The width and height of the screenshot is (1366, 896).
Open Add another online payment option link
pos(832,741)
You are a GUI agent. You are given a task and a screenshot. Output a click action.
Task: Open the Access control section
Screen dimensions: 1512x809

---

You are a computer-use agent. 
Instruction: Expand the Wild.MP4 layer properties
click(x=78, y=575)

## DIRECTIONS FOR THIS TASK
Show every line from the entries that includes the word "agent".

## ANSWER AREA
You are a GUI agent. You are given a task and a screenshot. Output a click action.
You are a computer-use agent. 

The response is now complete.